═════ Dataset
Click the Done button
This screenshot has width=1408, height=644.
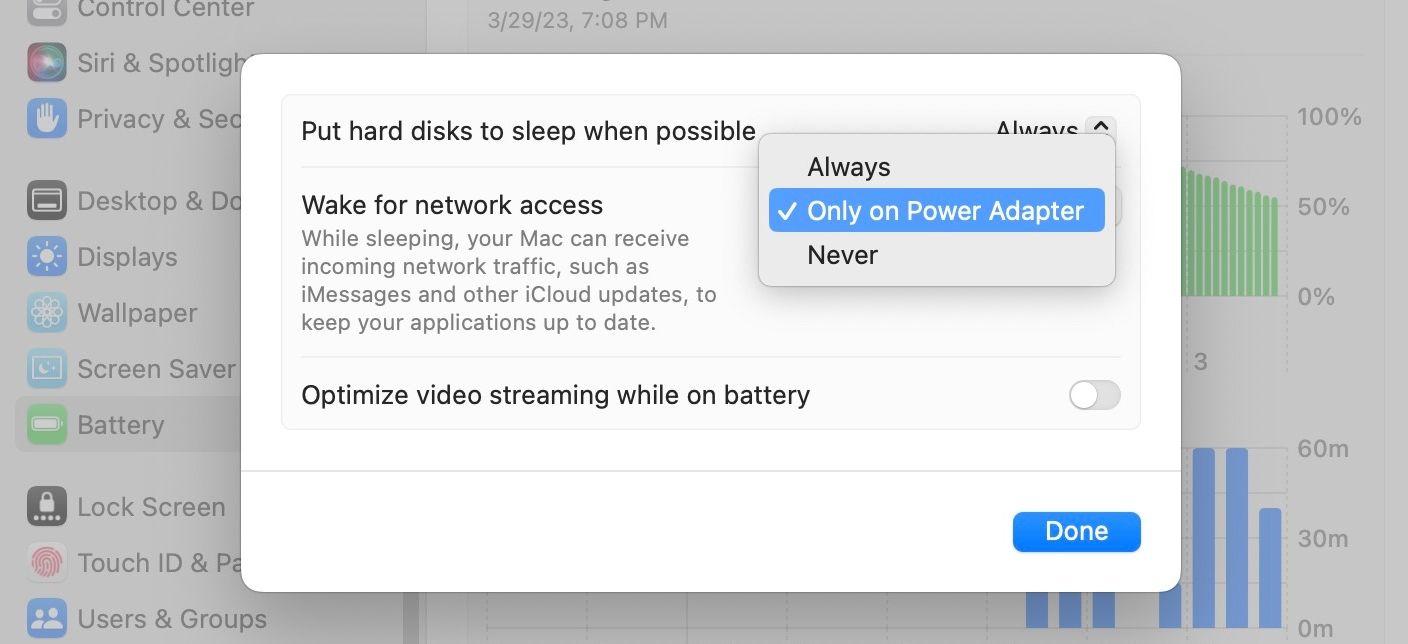1076,531
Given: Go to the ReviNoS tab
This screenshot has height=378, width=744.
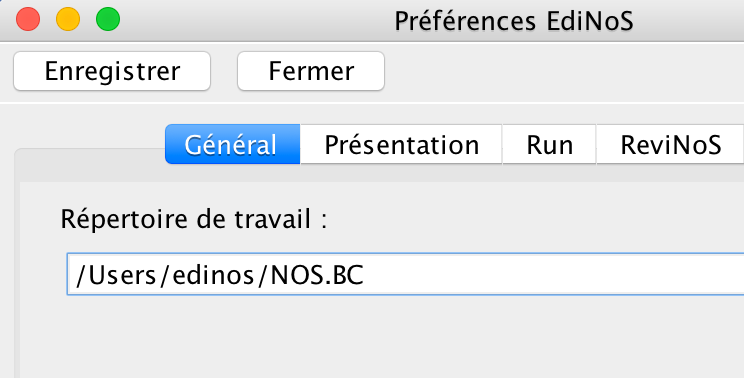Looking at the screenshot, I should click(670, 144).

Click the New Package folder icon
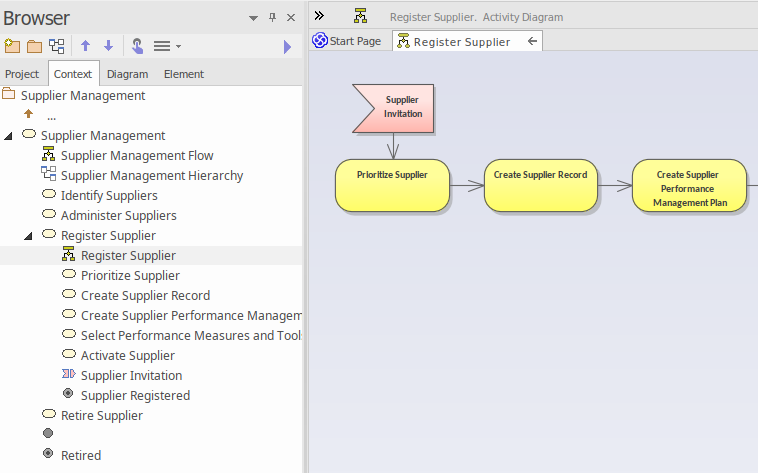click(x=34, y=46)
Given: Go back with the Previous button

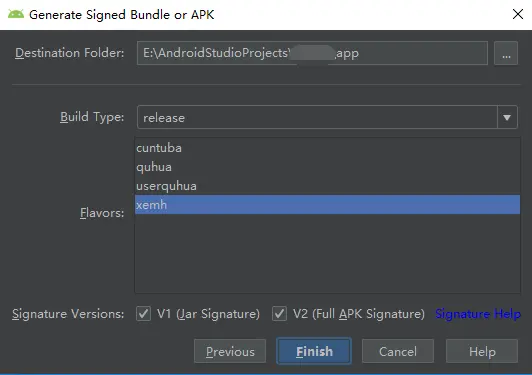Looking at the screenshot, I should (x=230, y=351).
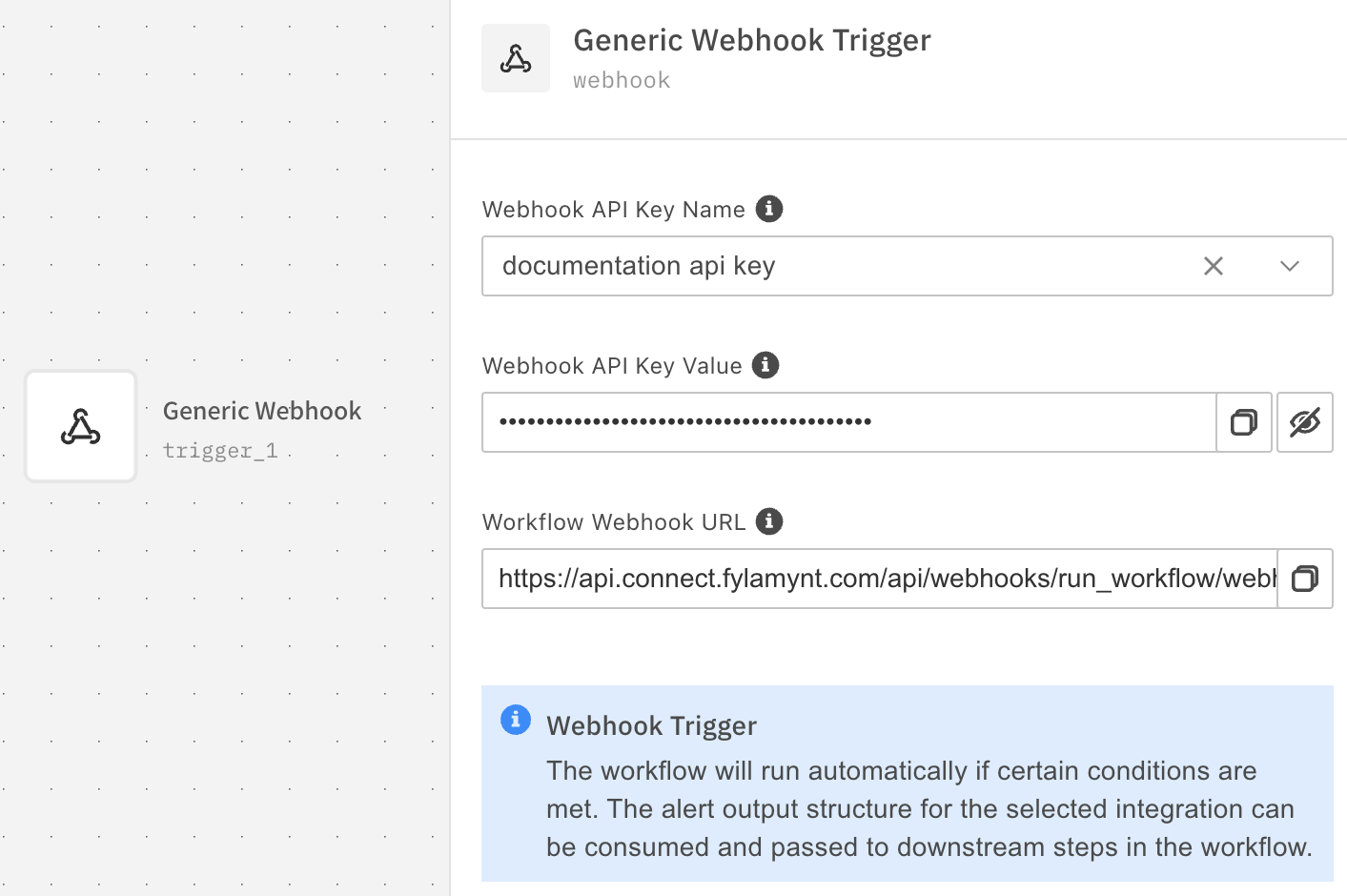1347x896 pixels.
Task: Click the trigger_1 node identifier
Action: 220,450
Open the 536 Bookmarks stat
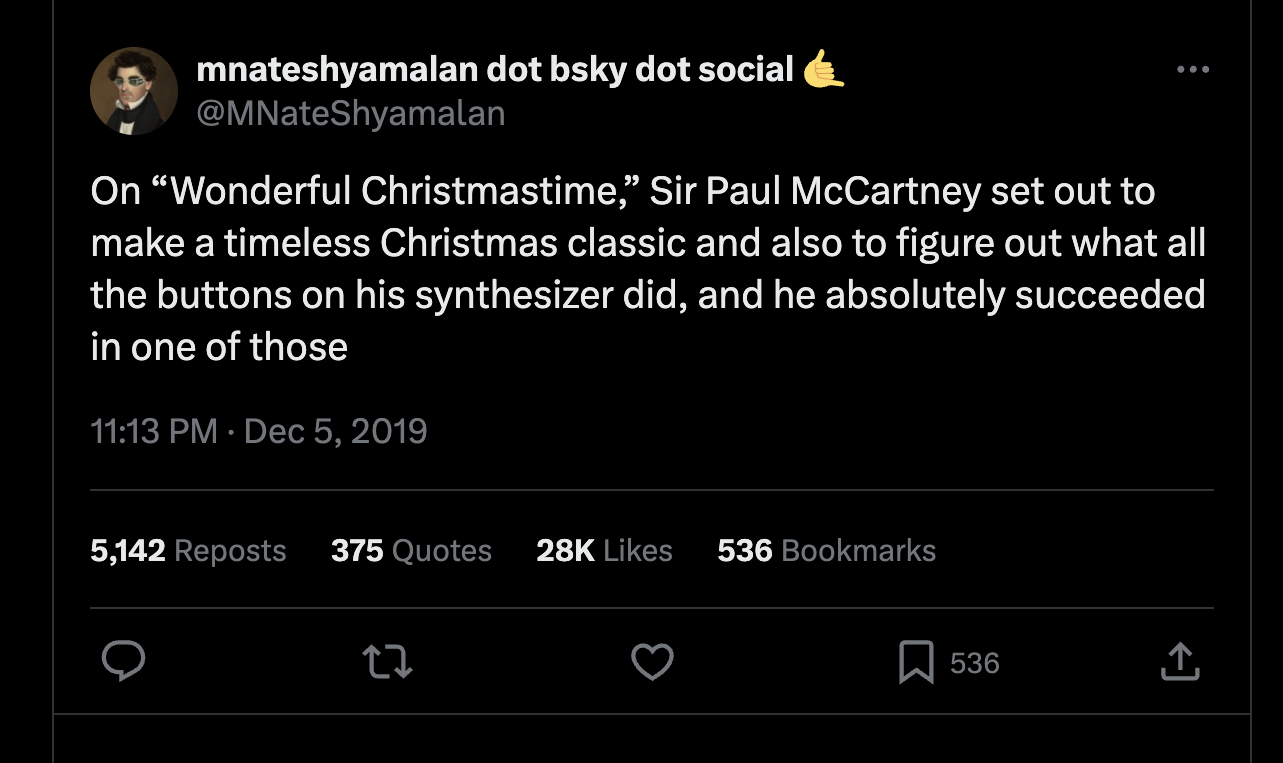Viewport: 1283px width, 763px height. (826, 550)
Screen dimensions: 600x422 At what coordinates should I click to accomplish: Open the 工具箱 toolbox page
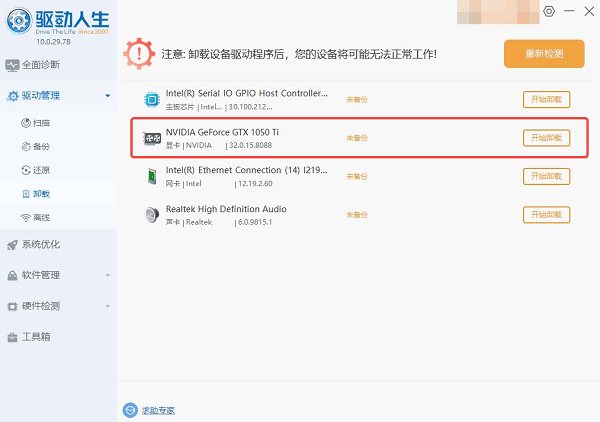[x=36, y=337]
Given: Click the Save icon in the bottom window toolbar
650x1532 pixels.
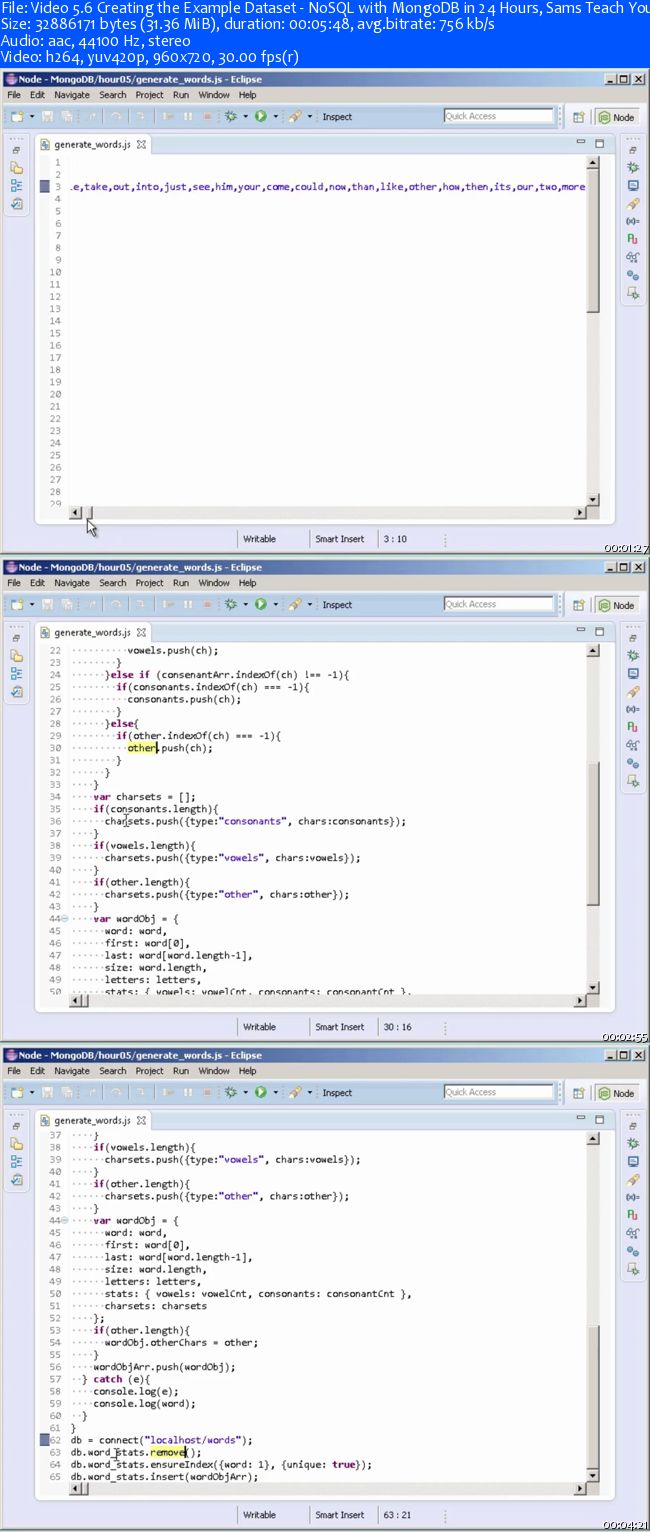Looking at the screenshot, I should (45, 1092).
══════════
What is needed
Repeat each entry exactly as given; no pictures belong in the copy.

Solution for this task
Click the Done button
This screenshot has width=1408, height=644.
1076,531
Given: Go to the ReviNoS tab
This screenshot has height=378, width=744.
Looking at the screenshot, I should click(670, 144).

Click the New Package folder icon
click(x=34, y=46)
Given: Go back with the Previous button

Looking at the screenshot, I should (x=230, y=351).
1347x896 pixels.
Task: Click the trigger_1 node identifier
Action: 220,450
Open the 536 Bookmarks stat
Viewport: 1283px width, 763px height. (826, 550)
Screen dimensions: 600x422 At what coordinates should I click to accomplish: Open the 工具箱 toolbox page
[x=36, y=337]
Given: Click the Save icon in the bottom window toolbar
650x1532 pixels.
Looking at the screenshot, I should (45, 1092).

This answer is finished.